The women Rego depicts in the series are in domestic surroundings, suggesting that theirs are illegal backstreet abortions. Their bodies and faces are contorted in pain but the women remain stoic and strong, defiant in their right to choose to terminate their pregnancies regardless of whether the church and state approve. Rego emphasises the fact that each woman is alone, framing each one starkly and keeping additional visual information to a minimum. The focus of these images is the women’s physical and mental anguish. Rego avoids sensationalism by declining to display blood and gore. She said, ‘I tried to do it full frontal but I didn’t want to show ... anything to sicken, because people wouldn’t look at it then. And what you want to do is make people look ... make it agreeable, and in that way make people look at life’ (quoted in Celestina’s House, p.11). Her project was directly political and her intention from the outset was to exhibit these images in Portugal. Etchings, pastels and drawings on the subject were shown at the Fundação Calouste Gulbenkian in Lisbon in 1999 and images from the series have since been used to illustrate press articles about the issue of abortion.

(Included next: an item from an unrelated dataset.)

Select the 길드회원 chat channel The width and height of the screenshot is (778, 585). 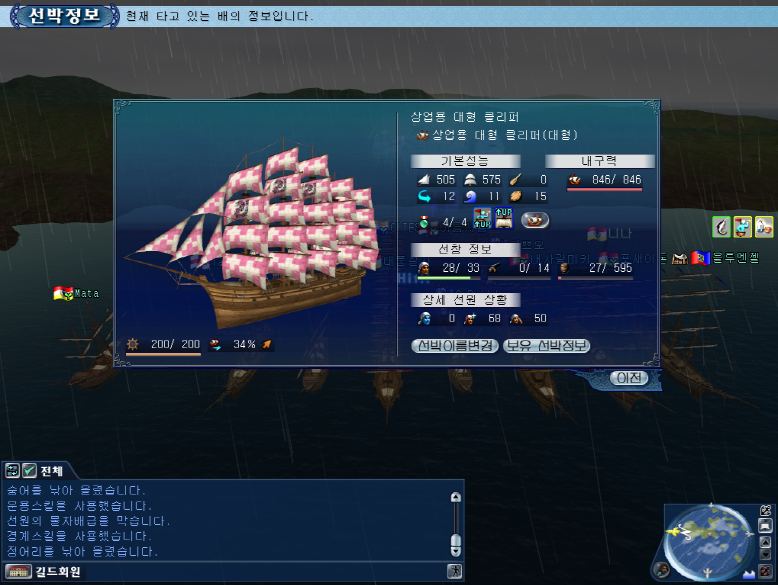pyautogui.click(x=58, y=572)
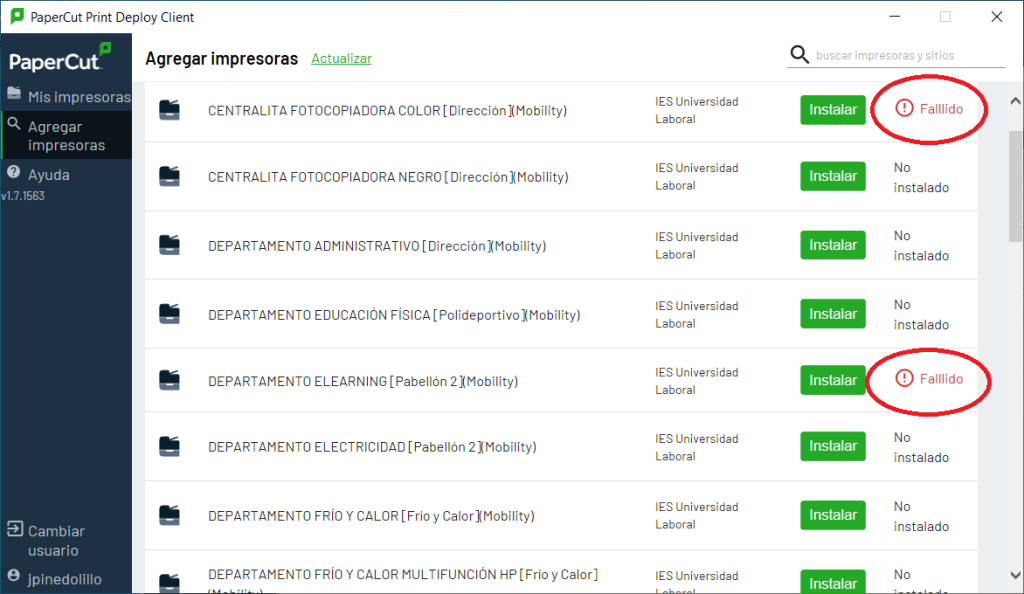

This etching is a study after the middle panel of Triptych, 1998 and also relates closely to Untitled I, 1999 (Tate P20234). It shows a woman lying on a bed, her legs bent at the knees and parted. As in Untitled I, her dress is hitched up underneath her, revealing her sturdy thighs. In this image, however, the woman stares out of the picture, addressing the viewer directly with half-hooded, accusatory eyes. The image is a devastating inversion of the traditional reclining female nude. Lying on a bed with her legs spread, this woman is not an erotic object but a defiant subject. She keeps her clothes on, maintaining what dignity she can. Her unflinching gaze puts the viewer in the position of the man who, although partly responsible for the pregnancy, by virtue of his gender takes none of the physical burden of its termination. Her stare may also be meant for those who maintain the status quo by making abortion hard to procure legally and easy to dismiss morally.
Further reading:
Fiona Bradley and Edward King, Paula Rego: Celestina’s House, exhibition catalogue, Abbot Hall Art Gallery, Kendal, 2001, reproduced no.11 in colour.
Fiona Bradley, Paula Rego, London, 2002.
Maria Manuel Lisboa, Paula Rego’s Map of Memory: National and Sexual Politics, Burlington, Vermont, 2003.